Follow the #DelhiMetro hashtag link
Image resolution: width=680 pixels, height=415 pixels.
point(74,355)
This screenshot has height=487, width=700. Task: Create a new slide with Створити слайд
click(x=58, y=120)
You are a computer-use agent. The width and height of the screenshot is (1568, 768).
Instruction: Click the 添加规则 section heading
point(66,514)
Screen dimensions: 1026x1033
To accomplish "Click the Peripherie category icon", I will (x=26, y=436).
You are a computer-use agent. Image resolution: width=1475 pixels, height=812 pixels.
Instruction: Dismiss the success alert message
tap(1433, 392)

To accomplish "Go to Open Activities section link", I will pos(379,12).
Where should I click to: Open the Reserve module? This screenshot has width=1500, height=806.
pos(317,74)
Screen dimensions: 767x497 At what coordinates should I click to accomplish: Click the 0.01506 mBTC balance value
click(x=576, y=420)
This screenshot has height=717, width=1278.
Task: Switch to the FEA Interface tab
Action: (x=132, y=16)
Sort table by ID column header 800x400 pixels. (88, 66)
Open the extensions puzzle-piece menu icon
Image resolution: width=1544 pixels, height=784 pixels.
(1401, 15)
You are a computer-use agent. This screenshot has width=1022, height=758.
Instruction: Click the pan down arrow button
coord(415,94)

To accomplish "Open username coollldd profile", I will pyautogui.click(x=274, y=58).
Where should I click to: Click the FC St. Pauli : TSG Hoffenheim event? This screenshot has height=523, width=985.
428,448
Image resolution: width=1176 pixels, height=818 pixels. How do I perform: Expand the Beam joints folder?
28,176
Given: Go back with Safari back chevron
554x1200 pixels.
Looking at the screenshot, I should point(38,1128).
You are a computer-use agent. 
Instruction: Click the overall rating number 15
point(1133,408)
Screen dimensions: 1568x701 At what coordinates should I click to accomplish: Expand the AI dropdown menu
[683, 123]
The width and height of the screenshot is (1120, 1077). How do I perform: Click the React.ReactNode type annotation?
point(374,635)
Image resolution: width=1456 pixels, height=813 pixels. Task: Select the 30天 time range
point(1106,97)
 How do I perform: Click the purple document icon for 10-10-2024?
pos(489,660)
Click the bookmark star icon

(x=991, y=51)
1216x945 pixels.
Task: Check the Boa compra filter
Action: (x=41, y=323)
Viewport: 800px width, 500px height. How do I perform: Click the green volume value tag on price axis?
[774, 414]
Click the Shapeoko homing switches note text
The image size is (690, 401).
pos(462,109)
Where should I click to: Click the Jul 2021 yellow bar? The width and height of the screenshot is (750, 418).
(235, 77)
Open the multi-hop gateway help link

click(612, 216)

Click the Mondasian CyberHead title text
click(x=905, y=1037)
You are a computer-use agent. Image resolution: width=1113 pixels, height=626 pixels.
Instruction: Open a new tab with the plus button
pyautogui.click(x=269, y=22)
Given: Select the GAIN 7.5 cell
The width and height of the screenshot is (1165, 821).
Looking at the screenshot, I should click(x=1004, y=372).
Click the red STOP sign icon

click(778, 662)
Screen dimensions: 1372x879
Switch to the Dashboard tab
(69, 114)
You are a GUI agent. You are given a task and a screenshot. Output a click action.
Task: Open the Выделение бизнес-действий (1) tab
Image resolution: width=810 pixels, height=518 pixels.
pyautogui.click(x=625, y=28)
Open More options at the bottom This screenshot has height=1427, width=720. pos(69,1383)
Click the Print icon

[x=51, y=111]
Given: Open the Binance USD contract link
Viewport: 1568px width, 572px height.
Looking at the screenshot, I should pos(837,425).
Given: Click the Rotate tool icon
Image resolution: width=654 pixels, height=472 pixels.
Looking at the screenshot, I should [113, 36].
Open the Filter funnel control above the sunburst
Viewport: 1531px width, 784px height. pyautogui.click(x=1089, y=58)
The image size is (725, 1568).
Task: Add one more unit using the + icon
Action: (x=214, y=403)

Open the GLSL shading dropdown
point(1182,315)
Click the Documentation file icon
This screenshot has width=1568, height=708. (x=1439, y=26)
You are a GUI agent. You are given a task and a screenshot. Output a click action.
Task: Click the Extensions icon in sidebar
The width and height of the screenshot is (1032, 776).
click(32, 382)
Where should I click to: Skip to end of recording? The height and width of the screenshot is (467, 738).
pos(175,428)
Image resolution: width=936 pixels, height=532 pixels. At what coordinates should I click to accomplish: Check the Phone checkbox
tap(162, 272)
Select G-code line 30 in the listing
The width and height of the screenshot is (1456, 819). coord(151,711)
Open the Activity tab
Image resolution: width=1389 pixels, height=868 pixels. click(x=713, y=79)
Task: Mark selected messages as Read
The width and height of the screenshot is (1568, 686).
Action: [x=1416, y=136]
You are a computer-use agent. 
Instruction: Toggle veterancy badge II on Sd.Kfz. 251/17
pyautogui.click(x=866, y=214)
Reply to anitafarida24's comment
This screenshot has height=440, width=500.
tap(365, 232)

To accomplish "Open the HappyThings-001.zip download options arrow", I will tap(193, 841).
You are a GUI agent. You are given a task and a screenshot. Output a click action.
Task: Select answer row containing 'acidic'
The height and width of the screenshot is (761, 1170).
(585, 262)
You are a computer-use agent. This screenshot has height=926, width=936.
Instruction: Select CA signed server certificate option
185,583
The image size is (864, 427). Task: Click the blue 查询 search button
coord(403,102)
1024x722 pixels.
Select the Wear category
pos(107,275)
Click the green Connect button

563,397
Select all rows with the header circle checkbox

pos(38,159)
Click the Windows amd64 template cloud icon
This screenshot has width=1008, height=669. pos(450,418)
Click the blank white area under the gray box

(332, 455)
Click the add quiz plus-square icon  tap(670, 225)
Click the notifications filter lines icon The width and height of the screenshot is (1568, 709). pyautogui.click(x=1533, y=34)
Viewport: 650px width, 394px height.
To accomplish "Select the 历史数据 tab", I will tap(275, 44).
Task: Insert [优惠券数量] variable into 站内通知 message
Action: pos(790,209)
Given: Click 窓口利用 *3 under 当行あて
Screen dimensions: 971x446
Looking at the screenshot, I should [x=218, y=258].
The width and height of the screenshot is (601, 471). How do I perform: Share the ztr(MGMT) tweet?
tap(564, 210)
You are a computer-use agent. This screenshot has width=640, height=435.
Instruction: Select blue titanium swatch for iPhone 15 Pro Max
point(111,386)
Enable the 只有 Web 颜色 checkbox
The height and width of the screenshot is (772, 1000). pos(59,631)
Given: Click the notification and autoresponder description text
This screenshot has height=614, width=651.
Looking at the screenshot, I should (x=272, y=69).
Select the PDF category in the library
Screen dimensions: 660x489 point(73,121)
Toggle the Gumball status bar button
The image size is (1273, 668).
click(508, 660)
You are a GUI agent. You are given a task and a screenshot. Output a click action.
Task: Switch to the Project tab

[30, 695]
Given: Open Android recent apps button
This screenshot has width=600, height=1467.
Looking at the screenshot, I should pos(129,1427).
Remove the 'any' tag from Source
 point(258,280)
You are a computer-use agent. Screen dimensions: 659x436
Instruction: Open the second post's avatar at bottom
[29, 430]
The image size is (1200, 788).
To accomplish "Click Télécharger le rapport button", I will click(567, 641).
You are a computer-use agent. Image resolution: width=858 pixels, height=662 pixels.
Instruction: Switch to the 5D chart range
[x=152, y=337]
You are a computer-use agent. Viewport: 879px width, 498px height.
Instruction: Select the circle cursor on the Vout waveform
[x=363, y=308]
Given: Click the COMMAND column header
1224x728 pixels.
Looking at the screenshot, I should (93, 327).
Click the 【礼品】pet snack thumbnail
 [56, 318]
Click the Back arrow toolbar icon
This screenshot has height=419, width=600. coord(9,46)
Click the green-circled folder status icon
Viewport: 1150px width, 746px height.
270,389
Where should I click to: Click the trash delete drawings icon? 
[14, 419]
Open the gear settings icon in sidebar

═══

Work to be completed: Write out every record again, exactly as it was written.

Answer to this task:
Follow the #DelhiMetro hashtag link
Image resolution: width=680 pixels, height=415 pixels.
point(74,355)
This screenshot has height=487, width=700. Task: Create a new slide with Створити слайд
click(x=58, y=120)
You are a computer-use agent. The width and height of the screenshot is (1568, 768).
Instruction: Click the 添加规则 section heading
point(66,514)
Screen dimensions: 1026x1033
To accomplish "Click the Peripherie category icon", I will (x=26, y=436).
You are a computer-use agent. Image resolution: width=1475 pixels, height=812 pixels.
Instruction: Dismiss the success alert message
tap(1433, 392)

To accomplish "Go to Open Activities section link", I will pos(379,12).
Where should I click to: Open the Reserve module? This screenshot has width=1500, height=806.
pos(317,74)
Screen dimensions: 767x497 At what coordinates should I click to accomplish: Click the 0.01506 mBTC balance value
click(x=576, y=420)
This screenshot has height=717, width=1278.
Task: Switch to the FEA Interface tab
Action: (x=132, y=16)
Sort table by ID column header 800x400 pixels. (88, 66)
Open the extensions puzzle-piece menu icon
Image resolution: width=1544 pixels, height=784 pixels.
(1401, 15)
You are a computer-use agent. This screenshot has width=1022, height=758.
Instruction: Click the pan down arrow button
coord(415,94)

To accomplish "Open username coollldd profile", I will pyautogui.click(x=274, y=58).
Where should I click to: Click the FC St. Pauli : TSG Hoffenheim event? This screenshot has height=523, width=985.
428,448
Image resolution: width=1176 pixels, height=818 pixels. How do I perform: Expand the Beam joints folder?
28,176
Given: Go back with Safari back chevron
554x1200 pixels.
Looking at the screenshot, I should point(38,1128).
You are a computer-use agent. 
Instruction: Click the overall rating number 15
point(1133,408)
Screen dimensions: 1568x701 At what coordinates should I click to accomplish: Expand the AI dropdown menu
[683, 123]
The width and height of the screenshot is (1120, 1077). How do I perform: Click the React.ReactNode type annotation?
point(374,635)
Image resolution: width=1456 pixels, height=813 pixels. Task: Select the 30天 time range
point(1106,97)
 How do I perform: Click the purple document icon for 10-10-2024?
pos(489,660)
Click the bookmark star icon

(x=991, y=51)
1216x945 pixels.
Task: Check the Boa compra filter
Action: (x=41, y=323)
Viewport: 800px width, 500px height. How do I perform: Click the green volume value tag on price axis?
[774, 414]
Click the Shapeoko homing switches note text
The image size is (690, 401).
pos(462,109)
Where should I click to: Click the Jul 2021 yellow bar? The width and height of the screenshot is (750, 418).
(235, 77)
Open the multi-hop gateway help link

click(612, 216)

Click the Mondasian CyberHead title text
click(x=905, y=1037)
You are a computer-use agent. Image resolution: width=1113 pixels, height=626 pixels.
Instruction: Open a new tab with the plus button
pyautogui.click(x=269, y=22)
Given: Select the GAIN 7.5 cell
The width and height of the screenshot is (1165, 821).
Looking at the screenshot, I should click(x=1004, y=372).
Click the red STOP sign icon

click(778, 662)
Screen dimensions: 1372x879
Switch to the Dashboard tab
(69, 114)
You are a GUI agent. You are given a task and a screenshot. Output a click action.
Task: Open the Выделение бизнес-действий (1) tab
Image resolution: width=810 pixels, height=518 pixels.
pyautogui.click(x=625, y=28)
Open More options at the bottom This screenshot has height=1427, width=720. pos(69,1383)
Click the Print icon

[x=51, y=111]
Given: Open the Binance USD contract link
Viewport: 1568px width, 572px height.
Looking at the screenshot, I should pos(837,425).
Given: Click the Rotate tool icon
Image resolution: width=654 pixels, height=472 pixels.
Looking at the screenshot, I should [113, 36].
Open the Filter funnel control above the sunburst
Viewport: 1531px width, 784px height. pyautogui.click(x=1089, y=58)
The image size is (725, 1568).
Task: Add one more unit using the + icon
Action: (x=214, y=403)

Open the GLSL shading dropdown
point(1182,315)
Click the Documentation file icon
This screenshot has width=1568, height=708. (x=1439, y=26)
You are a GUI agent. You are given a task and a screenshot. Output a click action.
Task: Click the Extensions icon in sidebar
The width and height of the screenshot is (1032, 776).
click(32, 382)
Where should I click to: Skip to end of recording? The height and width of the screenshot is (467, 738).
pos(175,428)
Image resolution: width=936 pixels, height=532 pixels. At what coordinates should I click to accomplish: Check the Phone checkbox
tap(162, 272)
Select G-code line 30 in the listing
The width and height of the screenshot is (1456, 819). coord(151,711)
Open the Activity tab
Image resolution: width=1389 pixels, height=868 pixels. click(x=713, y=79)
Task: Mark selected messages as Read
The width and height of the screenshot is (1568, 686).
Action: [x=1416, y=136]
You are a computer-use agent. 
Instruction: Toggle veterancy badge II on Sd.Kfz. 251/17
pyautogui.click(x=866, y=214)
Reply to anitafarida24's comment
This screenshot has height=440, width=500.
tap(365, 232)

To accomplish "Open the HappyThings-001.zip download options arrow", I will tap(193, 841).
You are a GUI agent. You are given a task and a screenshot. Output a click action.
Task: Select answer row containing 'acidic'
The height and width of the screenshot is (761, 1170).
(585, 262)
You are a computer-use agent. This screenshot has height=926, width=936.
Instruction: Select CA signed server certificate option
185,583
The image size is (864, 427). Task: Click the blue 查询 search button
coord(403,102)
1024x722 pixels.
Select the Wear category
pos(107,275)
Click the green Connect button

563,397
Select all rows with the header circle checkbox

pos(38,159)
Click the Windows amd64 template cloud icon
This screenshot has width=1008, height=669. pos(450,418)
Click the blank white area under the gray box

(332, 455)
Click the add quiz plus-square icon  tap(670, 225)
Click the notifications filter lines icon The width and height of the screenshot is (1568, 709). pyautogui.click(x=1533, y=34)
Viewport: 650px width, 394px height.
To accomplish "Select the 历史数据 tab", I will tap(275, 44).
Task: Insert [优惠券数量] variable into 站内通知 message
Action: pos(790,209)
Given: Click 窓口利用 *3 under 当行あて
Screen dimensions: 971x446
Looking at the screenshot, I should [x=218, y=258].
The width and height of the screenshot is (601, 471). How do I perform: Share the ztr(MGMT) tweet?
tap(564, 210)
You are a computer-use agent. This screenshot has width=640, height=435.
Instruction: Select blue titanium swatch for iPhone 15 Pro Max
point(111,386)
Enable the 只有 Web 颜色 checkbox
The height and width of the screenshot is (772, 1000). pos(59,631)
Given: Click the notification and autoresponder description text
This screenshot has height=614, width=651.
Looking at the screenshot, I should (x=272, y=69).
Select the PDF category in the library
Screen dimensions: 660x489 point(73,121)
Toggle the Gumball status bar button
The image size is (1273, 668).
click(508, 660)
You are a GUI agent. You are given a task and a screenshot. Output a click action.
Task: Switch to the Project tab

[30, 695]
Given: Open Android recent apps button
This screenshot has width=600, height=1467.
Looking at the screenshot, I should pos(129,1427).
Remove the 'any' tag from Source
 point(258,280)
You are a computer-use agent. Screen dimensions: 659x436
Instruction: Open the second post's avatar at bottom
[29, 430]
The image size is (1200, 788).
To accomplish "Click Télécharger le rapport button", I will click(567, 641).
You are a computer-use agent. Image resolution: width=858 pixels, height=662 pixels.
Instruction: Switch to the 5D chart range
[x=152, y=337]
You are a computer-use agent. Viewport: 879px width, 498px height.
Instruction: Select the circle cursor on the Vout waveform
[x=363, y=308]
Given: Click the COMMAND column header
1224x728 pixels.
Looking at the screenshot, I should (93, 327).
Click the 【礼品】pet snack thumbnail
 [56, 318]
Click the Back arrow toolbar icon
This screenshot has height=419, width=600. coord(9,46)
Click the green-circled folder status icon
Viewport: 1150px width, 746px height.
270,389
Where should I click to: Click the trash delete drawings icon? 
[14, 419]
Open the gear settings icon in sidebar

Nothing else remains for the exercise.